- _DATA IN THIS EXERCISE_:
···
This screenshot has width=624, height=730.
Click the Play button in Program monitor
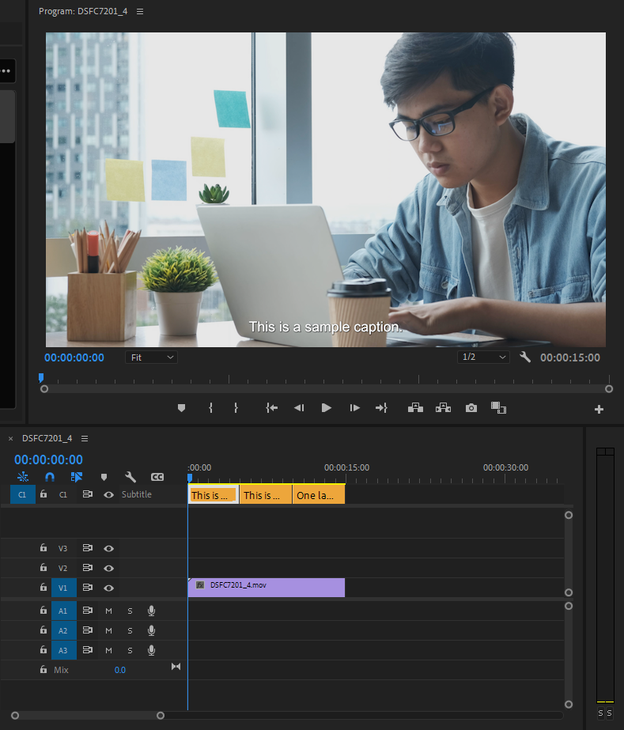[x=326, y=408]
···
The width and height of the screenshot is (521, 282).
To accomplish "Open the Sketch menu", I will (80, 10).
···
- _REQUIREMENT_: Go through the lines above and count those that include "width"; give the total and nothing more.

- _ANSWER SECTION_: 2